Work to complete: Could you retype exactly the lines running from the line with "Screen dimensions: 1876x937" to the end of the data, both included, and nothing else?

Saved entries
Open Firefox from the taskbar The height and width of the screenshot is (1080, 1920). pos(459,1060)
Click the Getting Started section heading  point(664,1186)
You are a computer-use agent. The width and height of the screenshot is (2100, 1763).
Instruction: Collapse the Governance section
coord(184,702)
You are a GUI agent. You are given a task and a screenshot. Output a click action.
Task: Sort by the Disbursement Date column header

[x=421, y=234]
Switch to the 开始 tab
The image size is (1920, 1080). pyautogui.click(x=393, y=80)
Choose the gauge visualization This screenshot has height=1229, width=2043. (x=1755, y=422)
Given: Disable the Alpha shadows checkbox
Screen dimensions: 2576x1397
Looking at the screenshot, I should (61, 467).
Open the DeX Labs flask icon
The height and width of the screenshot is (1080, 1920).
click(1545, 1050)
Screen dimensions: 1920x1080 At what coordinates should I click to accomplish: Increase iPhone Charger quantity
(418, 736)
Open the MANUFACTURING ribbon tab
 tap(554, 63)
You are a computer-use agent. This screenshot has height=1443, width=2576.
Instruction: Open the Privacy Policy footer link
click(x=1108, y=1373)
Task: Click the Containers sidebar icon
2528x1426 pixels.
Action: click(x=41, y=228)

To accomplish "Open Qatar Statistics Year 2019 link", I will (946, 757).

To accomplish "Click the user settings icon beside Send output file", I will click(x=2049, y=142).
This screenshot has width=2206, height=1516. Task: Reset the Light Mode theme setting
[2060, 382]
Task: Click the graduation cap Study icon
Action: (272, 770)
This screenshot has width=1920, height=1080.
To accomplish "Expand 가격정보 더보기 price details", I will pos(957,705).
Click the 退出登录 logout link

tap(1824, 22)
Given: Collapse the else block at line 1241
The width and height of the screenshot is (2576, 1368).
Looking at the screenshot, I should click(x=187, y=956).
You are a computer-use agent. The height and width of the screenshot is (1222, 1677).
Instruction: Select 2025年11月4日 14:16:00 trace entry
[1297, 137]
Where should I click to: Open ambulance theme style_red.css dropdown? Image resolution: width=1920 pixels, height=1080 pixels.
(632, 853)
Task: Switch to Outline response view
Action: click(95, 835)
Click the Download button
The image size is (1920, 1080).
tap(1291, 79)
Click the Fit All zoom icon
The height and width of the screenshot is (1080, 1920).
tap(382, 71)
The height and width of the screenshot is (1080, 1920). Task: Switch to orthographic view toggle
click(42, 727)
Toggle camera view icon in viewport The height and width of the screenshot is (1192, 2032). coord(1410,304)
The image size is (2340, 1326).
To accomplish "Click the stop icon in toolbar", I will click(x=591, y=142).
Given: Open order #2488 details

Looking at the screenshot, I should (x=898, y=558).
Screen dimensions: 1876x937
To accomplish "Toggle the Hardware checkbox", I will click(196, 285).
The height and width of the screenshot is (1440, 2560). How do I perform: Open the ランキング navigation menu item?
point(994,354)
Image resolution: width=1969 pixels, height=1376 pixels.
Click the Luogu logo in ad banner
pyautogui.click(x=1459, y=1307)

Written response:
Screen dimensions: 1876x937
To accomplish "Toggle the Hardware checkbox", I will click(196, 285).
The height and width of the screenshot is (1440, 2560). How do I perform: Open the ランキング navigation menu item?
point(994,354)
Image resolution: width=1969 pixels, height=1376 pixels.
Click the Luogu logo in ad banner
pyautogui.click(x=1459, y=1307)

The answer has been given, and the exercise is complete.